If you only tuned in to tonight’s episode of Bachelor Pad because of the over-hyped live Dancing with the Stars “press conference” to announce the new season’s cast (did anyone see any members of the press? I didn’t.), you may have found the roster reveal a little disappointing. I however, did not. After being made to suffer through nearly ninety minutes of Bachelor Pad’s tired old plotting, catty remarks, hysterical ranting and romantic dialgoue so clumsy Joanie and Chachi would opnely snicker at it, I was, for the first time in my life, happlily relieved to actually see Bristol Palin’s face on my television set.
Yes, Bristol assumes the Dancing “I have no idea I’m being laughed at” slot most recently vacated by Kate Gosselin. The only way selecting her would have been anything other than completely tasteless and desperate would have been if Levi Johnston had been announced as one of her competitors. Not only would people across the country have turned each week’s episode into an absolute event (“Teen Mom vs. Moose Cock.. there can be only one!”), but little baby Tripp would have been spared the chore of having to repeatedly explain the complex mechanics behind his See ‘n Say “Counting with Mickey” pullstring toy to mommy and daddy for a few weeks in the fall.
But… there will be no War of the Wasilla Roses. What a missed opportunity.
But getting back to Bachelor Pad… last week, Cowboy Wes was singled out as the next one “heading for the chopping block,” a phrase the jacuzzi-going guys and gals on the show seem very fond of using, outshined only by, “There’s a target on my back!” and “No, no.
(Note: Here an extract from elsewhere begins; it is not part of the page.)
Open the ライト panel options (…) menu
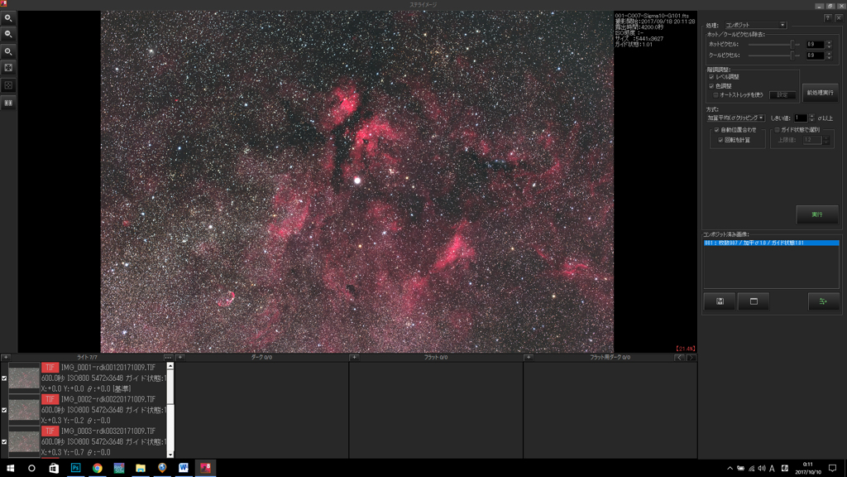847x477 pixels. click(x=168, y=358)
I got that from swimming in a public pool!”
Poor Cowboy Wes. He threw in last week with Gia, who ended up getting the ax. The “couples” in the house continue to survive while the outsider “singles” are… well… going under.
Tonight’s challenge was only original in that it was a new low in humiliating the female competitors on the show. The residents of the Crab Shack were required to fill out surveys mandating they give “truthful” answers to nasty little fifth-grade questions about their housemates. They were then brought together and asked to reveal not who they themselves had picked as the answer, but to correctly predict who they thought collectively got the most votes for each question, in order to secure this week’s immunity roses.
With a challenge like this, there really wasn’t any way the cast could keep themselves from looking completely like assholes. But by far, the most humiliating moment had to be when they were all asked to reveal who they thought would be selected as the dumbest, and the overwhelming answer given was Grandma Gwen.
Now, I get it… it’s television, and they’re all competing for a quarter of a million dollars. I’d probably be readily nasty too. And I get that Gewn didn’t have to accept the offer to appear on Bachelor Pad. And I also get that I’ve referred to her regularly here as “Grandma Gwen,” because she’s the only member of the house whose age is not only NEVER revealed, but smarmily replaced with “???” whenever her name is show on the screen.
But, consider this… Gwen has been given next to no airtime. And in the few moments she has been featured, even when she’s saying something less than complimentary, she does so with tact with brevity. So, as a viewer, I’m not really interested or satisifed in seeing her humiliated by all the douchebags sitting on either side of her. Gwen has not demonstrated dumbness. She’s demonstrated class.
I didn’t watch whatever season of The Bachelor originally featured Gwen, so I don’t know if she came off any different back then. But if you want a viewer to indulge in watching a reality character getting taken down, you have to first establish that same reality character stepping on other people’s toes as they climb their way up. That’s simple dramtic construction, and that isn’t what’s happened with Gwen.
So unless there’s a major “reversal of fortune” carefully being constructed for Gwen with a payoff in the weeks ahead, Bachelor Pad is guilty of just being plain nasty and unable to pull off any new twists within a rapidly staling format.
In the end, once again, two of the “outsiders” had their heads cut off in the rose ceremony. Cowboy Wes, a friend left he had none, and K-R-I-S-I-L-Y, who despite clawing and jumping around for attention like a crazed chihuahua, failed to ever garner favor or interest from pretty much anyone, bid adios to the Crab Shack.
By the way, did anyone else notice that, during the rose ceremony, the one voted “Worst Boob Job” in this week’s challenge, was decidedly demure?
I have one final question. Who IS this person?
From one week to the next, I always forget her name because she appears even less than Gwen. This week, I finally stopped bothering to refer to my previous posts in order to remember her name. From now on, she’s simply “Girl with Dark Hair.”
Anyone else feel that Gwen got a lousy deal signing up for this show? Is “Worst Boob Job” just as much a victim, or is she getting what’s coming to her? Are we supposed to be surprised that three women are leaving next week, or can we assume that Bachelor Pad got an episode order for dramatically fewer weeks than the original housemate count could have possibly kept up with (the same reason Trump “suddenly and shockingly” decides to fire four candidates in one week)?